= Task statement =
In the taprenepag study passage, rewrite the section from "After obtaining informed" to "Timolol, and Cosopt).", swapping "washout period" for "run-in period".

= Provided passage =

After obtaining informed consent, the subjects (mean age, 67 years; range, 45–85 years) had a screening ophthalmic examination and then began a washout period of 3 to 28 days of all previous ocular antihypertensive medications. The washout period was 3 days (±1 day) if the subject was not taking ocular antihypertensive medications; 5 days (±1 day) for miotics and carbonic anhydrase inhibitors (eg, Azopt, Trusopt, and Pilocarpine); 14 days (±1 day) for alpha and alpha/beta agonists (eg, Iopidine, Alphagan, and Propine); and 28 days (±1 day) for prostaglandins, beta-antagonists, and combination drugs (eg, Xalatan, Timolol, and Cosopt).

After the washout period, the subjects were required to have a baseline IOP ≤22 mm Hg at 8 am and central corneal thickness ≤600 μm for inclusion in the study. Subjects were excluded if they had a history of dry eyes, corneal edema, uveitis or biomicroscopic evidence of punctate keratitis, corneal inflammation, or evidence of endothelial disease (eg, Fuchs dystrophy, guttae, pigment on the endothelium, Krukenberg spindle).

Procedures and Measurements

Eight days before commencing treatment in each study period, all subjects were admitted to the clinical research unit (West Coast Clinical Trials, Cypress, CA) and confined for 24 hours to assess baseline IOP and blood pressure every 2 hours (except at 2 am). After the 24-hour assessment in period 1, subjects were randomly assigned to 1 of the 2 treatment sequences. In the first sequence, subjects received topical ocular taprenepag 0.01% plus 0.005% latanoprost (hereafter referred to as combination therapy) in the first period and taprenepag (0.01%) plus latanoprost vehicle (hereafter referred to as monotherapy) in the second period. In the second sequence, subjects received monotherapy in the first period and combination therapy in the second period. A schematic of the study design is shown in Figure 1.

Schematic of the crossover study. Subjects were evaluated on days 16, 21, 28, and 35 after 14 days of treatment in each period.

Subjects started treatment 7 days after the 24-hour baseline assessment (day 1) to permit corneal recovery from repeated tonometry. On day 1, after an ophthalmic examination, the subjects of both treatment sequences began once-daily dosing of study drugs at 8 am for 14 days. Subjects self-administered 1 drop of latanoprost or vehicle to each eye followed by 1 drop of taprenepag 5 minutes later.

= Data excerpts =
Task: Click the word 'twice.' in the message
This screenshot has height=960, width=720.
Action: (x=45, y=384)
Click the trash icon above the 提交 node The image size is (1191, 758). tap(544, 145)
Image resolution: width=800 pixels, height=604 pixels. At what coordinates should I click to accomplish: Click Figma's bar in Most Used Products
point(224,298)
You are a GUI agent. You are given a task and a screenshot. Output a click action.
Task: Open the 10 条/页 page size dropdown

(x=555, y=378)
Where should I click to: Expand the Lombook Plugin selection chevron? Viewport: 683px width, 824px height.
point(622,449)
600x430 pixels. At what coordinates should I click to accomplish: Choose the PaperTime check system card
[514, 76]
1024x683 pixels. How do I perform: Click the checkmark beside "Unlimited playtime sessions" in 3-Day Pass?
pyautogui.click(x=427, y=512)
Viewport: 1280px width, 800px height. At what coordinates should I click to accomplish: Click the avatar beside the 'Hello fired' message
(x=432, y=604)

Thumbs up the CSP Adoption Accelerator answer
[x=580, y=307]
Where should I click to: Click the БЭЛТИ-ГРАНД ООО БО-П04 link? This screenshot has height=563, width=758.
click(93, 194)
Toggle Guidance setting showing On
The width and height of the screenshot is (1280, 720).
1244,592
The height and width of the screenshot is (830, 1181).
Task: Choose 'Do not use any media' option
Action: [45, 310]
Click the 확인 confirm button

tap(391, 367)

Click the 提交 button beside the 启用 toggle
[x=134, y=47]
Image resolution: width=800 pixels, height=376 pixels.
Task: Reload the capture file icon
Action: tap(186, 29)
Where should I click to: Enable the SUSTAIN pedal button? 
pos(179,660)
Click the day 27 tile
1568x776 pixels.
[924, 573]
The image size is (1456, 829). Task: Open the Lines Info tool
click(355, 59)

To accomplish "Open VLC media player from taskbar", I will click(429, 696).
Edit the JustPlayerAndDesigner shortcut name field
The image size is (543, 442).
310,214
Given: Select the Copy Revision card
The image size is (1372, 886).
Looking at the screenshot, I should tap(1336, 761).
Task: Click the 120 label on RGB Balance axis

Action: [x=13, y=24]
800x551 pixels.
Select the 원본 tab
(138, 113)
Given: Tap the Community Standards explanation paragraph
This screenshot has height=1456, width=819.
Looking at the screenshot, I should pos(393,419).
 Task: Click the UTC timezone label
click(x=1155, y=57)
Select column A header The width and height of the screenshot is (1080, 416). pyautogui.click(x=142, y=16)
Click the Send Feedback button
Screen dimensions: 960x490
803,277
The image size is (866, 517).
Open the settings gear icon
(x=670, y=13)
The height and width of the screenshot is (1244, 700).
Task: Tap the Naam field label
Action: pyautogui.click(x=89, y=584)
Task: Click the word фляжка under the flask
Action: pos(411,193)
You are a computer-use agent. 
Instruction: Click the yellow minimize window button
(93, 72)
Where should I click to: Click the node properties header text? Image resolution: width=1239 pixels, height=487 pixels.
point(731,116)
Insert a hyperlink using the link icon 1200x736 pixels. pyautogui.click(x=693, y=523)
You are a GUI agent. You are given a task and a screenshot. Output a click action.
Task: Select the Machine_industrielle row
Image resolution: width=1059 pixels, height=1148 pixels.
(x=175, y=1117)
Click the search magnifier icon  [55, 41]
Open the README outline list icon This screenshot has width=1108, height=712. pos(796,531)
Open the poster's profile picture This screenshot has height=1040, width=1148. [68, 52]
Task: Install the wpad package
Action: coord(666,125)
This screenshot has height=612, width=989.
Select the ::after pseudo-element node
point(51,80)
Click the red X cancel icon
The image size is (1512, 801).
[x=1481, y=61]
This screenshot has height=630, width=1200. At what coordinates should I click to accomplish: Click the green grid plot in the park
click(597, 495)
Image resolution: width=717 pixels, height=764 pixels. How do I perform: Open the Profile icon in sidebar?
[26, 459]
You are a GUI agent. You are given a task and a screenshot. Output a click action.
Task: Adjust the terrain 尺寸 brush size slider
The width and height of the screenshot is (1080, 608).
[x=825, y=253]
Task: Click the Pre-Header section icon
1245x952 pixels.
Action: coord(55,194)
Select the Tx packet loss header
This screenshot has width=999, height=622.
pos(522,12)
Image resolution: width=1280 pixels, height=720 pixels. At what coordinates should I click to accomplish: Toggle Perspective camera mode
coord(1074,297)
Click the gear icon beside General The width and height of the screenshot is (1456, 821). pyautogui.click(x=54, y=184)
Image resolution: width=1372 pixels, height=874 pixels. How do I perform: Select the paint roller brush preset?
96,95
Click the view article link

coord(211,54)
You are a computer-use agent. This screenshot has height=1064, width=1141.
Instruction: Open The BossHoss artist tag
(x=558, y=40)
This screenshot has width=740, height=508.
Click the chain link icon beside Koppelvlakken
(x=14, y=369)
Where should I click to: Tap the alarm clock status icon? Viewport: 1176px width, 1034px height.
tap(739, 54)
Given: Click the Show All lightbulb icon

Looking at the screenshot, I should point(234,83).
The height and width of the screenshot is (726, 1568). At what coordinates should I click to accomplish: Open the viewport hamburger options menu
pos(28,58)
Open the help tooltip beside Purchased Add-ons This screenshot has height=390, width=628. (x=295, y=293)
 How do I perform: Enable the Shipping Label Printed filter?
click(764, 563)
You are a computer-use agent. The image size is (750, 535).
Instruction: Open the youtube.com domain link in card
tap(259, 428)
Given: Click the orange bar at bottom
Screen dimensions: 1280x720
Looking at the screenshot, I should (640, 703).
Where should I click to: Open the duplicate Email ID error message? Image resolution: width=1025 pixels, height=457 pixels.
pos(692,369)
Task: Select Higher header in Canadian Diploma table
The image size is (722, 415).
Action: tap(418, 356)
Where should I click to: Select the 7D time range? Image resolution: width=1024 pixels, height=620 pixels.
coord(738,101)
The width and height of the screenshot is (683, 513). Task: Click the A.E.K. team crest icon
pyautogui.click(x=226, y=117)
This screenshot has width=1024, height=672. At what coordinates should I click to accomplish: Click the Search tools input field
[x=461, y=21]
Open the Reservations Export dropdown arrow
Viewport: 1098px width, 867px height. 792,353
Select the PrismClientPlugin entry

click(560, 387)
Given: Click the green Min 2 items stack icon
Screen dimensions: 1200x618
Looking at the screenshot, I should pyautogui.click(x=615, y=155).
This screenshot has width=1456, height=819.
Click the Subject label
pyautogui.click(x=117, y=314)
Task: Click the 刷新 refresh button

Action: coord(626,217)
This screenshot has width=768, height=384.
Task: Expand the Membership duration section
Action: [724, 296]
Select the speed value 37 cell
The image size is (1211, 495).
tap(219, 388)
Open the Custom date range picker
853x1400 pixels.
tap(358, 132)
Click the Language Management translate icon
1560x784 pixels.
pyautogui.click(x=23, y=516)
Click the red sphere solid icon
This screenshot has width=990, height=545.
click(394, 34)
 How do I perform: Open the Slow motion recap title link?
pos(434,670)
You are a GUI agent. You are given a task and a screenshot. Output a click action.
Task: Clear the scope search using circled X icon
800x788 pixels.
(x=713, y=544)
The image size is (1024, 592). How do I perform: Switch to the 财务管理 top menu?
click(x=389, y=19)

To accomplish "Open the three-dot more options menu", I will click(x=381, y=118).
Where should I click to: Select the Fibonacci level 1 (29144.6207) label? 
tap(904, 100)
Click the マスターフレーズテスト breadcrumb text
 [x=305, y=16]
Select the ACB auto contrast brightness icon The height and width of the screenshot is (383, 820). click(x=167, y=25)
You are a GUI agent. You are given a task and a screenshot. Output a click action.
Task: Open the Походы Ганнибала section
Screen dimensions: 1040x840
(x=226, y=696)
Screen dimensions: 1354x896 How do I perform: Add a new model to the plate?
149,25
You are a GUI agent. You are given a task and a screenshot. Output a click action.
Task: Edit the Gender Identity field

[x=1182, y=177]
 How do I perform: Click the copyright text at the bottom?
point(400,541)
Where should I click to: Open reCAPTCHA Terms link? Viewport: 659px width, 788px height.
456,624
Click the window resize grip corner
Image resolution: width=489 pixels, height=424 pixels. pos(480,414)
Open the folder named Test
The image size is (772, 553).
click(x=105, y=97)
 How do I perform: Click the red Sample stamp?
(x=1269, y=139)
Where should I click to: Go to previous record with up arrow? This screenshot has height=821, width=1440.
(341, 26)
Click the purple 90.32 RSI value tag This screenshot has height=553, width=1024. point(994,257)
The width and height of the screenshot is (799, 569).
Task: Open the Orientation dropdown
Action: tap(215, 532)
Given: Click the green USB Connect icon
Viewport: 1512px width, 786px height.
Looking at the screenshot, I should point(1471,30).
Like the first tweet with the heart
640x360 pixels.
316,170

= Task answer =
After obtaining informed consent, the subjects (mean age, 67 years; range, 45–85 years) had a screening ophthalmic examination and then began a run-in period of 3 to 28 days of all previous ocular antihypertensive medications. The run-in period was 3 days (±1 day) if the subject was not taking ocular antihypertensive medications; 5 days (±1 day) for miotics and carbonic anhydrase inhibitors (eg, Azopt, Trusopt, and Pilocarpine); 14 days (±1 day) for alpha and alpha/beta agonists (eg, Iopidine, Alphagan, and Propine); and 28 days (±1 day) for prostaglandins, beta-antagonists, and combination drugs (eg, Xalatan, Timolol, and Cosopt).